Ginger has sprouted in the mixology world like a seed on Miracle-Gro. The ingredient’s rise in popular demand has taken on an Asian flair at the Mirage’s Japonais, where the new Berry-Ginger ($14) brings the kitchen to the cocktail glass.
Fresh blueberries and a touch of caramelized ginger from the pastry chef make this a must for summertime sipping. The refreshing libation was introduced to the menu several months ago by Japonais lounge manager Brandon Jones and is currently one of their biggest sellers. “A lot of drinks use fruit juice and syrups. In Berry-Ginger, I wanted to use all fresh ingredients,” Jones says. “Personally, I like to know what’s in my cocktail and strive to provide that experience for our customers.”
Berry-Ginger
Ingredients:
3 oz.

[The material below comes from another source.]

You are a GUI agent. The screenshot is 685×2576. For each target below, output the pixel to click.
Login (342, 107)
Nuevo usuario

Ty-Ku shochu
1 oz. fresh lime juice
1 oz. agave syrup
8 blueberries
3 slices of cut ginger root
candied ginger (garnish)
Method:
Muddle cut ginger, lime juice and seven blueberries. Add agave syrup and shochu. Shake with ice. Double strain through a Hawthorne strainer and fine strainer into a martini glass. Garnish with one blueberry and a piece of candied ginger.